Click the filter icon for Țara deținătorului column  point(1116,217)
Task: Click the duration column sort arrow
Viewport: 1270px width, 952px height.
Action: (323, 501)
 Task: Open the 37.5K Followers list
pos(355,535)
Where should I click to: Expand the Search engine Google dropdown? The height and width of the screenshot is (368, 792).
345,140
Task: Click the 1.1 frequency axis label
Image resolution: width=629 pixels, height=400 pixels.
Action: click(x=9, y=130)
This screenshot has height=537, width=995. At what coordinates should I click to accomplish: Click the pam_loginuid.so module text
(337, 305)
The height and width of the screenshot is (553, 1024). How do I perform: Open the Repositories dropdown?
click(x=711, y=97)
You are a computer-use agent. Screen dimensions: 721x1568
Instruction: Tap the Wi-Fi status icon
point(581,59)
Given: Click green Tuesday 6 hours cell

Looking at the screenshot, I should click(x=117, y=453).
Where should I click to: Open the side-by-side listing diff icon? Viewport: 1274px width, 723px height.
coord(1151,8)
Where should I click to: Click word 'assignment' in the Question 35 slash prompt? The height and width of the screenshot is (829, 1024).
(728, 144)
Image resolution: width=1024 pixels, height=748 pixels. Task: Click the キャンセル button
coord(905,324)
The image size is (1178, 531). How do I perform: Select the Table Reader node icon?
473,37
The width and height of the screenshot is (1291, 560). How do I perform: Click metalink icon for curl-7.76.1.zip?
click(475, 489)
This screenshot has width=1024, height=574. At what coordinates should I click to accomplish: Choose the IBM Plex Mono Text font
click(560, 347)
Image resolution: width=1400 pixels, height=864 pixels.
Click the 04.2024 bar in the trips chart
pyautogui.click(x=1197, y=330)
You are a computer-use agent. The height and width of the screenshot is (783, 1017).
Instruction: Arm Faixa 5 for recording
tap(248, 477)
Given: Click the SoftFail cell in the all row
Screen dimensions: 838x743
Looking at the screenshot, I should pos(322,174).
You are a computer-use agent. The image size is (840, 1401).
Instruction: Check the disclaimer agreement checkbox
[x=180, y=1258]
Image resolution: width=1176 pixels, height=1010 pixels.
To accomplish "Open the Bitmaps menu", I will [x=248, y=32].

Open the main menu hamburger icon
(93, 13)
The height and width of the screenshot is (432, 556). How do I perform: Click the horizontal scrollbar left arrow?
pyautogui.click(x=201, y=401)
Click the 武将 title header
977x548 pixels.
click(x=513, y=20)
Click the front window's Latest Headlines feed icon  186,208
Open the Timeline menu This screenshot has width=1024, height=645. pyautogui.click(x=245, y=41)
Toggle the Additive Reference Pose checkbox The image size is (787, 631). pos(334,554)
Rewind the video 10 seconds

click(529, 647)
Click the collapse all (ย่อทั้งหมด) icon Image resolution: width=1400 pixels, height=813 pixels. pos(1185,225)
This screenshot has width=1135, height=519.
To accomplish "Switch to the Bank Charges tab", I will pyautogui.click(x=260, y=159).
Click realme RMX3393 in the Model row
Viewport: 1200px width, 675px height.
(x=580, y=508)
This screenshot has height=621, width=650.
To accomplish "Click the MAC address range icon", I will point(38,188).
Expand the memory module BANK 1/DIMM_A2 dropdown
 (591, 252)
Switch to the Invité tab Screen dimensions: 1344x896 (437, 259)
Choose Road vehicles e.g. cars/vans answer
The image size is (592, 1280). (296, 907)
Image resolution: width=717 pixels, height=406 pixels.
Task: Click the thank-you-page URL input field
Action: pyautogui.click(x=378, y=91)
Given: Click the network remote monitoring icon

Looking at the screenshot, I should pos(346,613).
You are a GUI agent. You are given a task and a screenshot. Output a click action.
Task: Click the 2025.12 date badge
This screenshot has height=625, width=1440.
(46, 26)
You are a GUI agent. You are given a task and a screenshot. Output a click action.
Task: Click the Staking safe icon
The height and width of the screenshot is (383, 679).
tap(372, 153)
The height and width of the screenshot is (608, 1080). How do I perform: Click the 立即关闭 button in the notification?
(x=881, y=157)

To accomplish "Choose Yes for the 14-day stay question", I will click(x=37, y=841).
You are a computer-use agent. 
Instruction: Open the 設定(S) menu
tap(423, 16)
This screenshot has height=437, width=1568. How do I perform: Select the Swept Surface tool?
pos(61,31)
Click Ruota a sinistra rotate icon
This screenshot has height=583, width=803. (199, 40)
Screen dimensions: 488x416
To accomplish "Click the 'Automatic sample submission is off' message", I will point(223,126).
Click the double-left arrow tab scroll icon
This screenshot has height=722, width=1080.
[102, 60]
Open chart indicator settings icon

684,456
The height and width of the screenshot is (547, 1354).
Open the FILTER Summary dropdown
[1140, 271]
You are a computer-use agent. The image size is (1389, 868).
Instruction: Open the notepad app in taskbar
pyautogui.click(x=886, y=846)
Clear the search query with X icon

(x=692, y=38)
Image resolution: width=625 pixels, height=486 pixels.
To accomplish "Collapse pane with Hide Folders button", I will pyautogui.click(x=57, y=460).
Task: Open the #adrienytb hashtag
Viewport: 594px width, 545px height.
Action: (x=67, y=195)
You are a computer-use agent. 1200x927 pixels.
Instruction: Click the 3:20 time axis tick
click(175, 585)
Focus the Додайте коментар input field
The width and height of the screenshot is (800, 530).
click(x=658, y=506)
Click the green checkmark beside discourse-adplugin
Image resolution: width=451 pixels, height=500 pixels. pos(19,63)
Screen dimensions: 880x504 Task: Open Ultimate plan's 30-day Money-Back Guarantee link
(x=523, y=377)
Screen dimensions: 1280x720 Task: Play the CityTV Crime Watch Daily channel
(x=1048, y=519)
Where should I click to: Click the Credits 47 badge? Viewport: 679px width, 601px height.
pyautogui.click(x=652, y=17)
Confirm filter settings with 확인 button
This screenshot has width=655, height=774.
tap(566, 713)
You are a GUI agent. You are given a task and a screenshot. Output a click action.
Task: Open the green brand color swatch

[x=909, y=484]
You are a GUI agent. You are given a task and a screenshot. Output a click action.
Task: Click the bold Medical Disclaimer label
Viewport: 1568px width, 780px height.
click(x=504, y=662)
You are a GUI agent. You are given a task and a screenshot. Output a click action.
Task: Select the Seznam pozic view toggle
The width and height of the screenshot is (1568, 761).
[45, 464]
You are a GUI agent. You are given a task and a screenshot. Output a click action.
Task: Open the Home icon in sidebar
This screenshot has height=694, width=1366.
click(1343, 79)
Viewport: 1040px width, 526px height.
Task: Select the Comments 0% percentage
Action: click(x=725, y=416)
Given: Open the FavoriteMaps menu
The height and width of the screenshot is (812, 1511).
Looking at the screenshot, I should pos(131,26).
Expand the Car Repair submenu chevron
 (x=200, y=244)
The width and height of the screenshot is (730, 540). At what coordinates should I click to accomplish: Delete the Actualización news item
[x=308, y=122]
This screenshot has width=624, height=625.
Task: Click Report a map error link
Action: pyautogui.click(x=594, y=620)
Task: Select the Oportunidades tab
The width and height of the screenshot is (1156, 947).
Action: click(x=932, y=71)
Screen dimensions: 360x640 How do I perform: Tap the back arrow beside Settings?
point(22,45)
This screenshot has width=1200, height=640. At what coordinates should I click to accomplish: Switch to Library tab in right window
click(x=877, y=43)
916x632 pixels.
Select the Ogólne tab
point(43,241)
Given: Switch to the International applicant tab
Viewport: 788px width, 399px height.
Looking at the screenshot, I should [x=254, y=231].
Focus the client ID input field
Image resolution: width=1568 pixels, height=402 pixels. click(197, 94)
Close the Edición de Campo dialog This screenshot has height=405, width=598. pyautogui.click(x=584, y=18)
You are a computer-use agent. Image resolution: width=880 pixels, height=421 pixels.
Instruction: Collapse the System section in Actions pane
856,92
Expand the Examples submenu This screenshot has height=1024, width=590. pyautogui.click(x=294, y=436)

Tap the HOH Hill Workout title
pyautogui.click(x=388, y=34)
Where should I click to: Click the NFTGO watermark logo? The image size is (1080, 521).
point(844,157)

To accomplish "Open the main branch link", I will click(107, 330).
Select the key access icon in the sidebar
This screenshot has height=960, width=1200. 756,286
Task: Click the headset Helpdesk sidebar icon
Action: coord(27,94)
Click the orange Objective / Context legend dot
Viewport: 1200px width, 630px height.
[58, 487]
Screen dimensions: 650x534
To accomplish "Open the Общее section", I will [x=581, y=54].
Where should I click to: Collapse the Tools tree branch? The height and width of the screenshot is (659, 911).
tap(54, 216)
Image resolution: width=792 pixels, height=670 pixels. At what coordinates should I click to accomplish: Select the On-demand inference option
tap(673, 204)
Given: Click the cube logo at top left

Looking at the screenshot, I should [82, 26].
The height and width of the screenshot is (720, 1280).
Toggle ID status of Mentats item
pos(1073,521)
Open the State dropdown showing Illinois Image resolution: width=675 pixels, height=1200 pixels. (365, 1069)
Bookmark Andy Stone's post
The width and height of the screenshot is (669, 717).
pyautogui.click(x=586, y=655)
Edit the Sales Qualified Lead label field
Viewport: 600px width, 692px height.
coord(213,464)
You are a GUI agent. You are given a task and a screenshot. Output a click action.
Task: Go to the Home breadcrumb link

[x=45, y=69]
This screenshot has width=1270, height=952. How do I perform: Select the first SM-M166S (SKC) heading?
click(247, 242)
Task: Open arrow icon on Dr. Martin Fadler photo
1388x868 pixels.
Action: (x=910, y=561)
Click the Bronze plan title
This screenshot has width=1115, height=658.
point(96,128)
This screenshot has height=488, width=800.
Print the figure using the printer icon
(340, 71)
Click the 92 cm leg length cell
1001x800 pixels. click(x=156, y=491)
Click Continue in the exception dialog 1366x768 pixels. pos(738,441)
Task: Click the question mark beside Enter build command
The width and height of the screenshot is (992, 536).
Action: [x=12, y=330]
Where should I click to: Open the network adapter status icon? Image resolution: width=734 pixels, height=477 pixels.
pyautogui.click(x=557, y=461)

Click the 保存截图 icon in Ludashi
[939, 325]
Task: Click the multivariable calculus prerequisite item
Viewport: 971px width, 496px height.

**Exercise description**
From the listing above, return the lines starting at the one with "Task: Click the bold Medical Disclaimer label" and ending at the one with "Task: Select the Seznam pozic view toggle", both kept, exactly as they appear and nothing more.

**Task solution**
Task: Click the bold Medical Disclaimer label
Viewport: 1568px width, 780px height.
click(x=504, y=662)
You are a GUI agent. You are given a task and a screenshot. Output a click action.
Task: Select the Seznam pozic view toggle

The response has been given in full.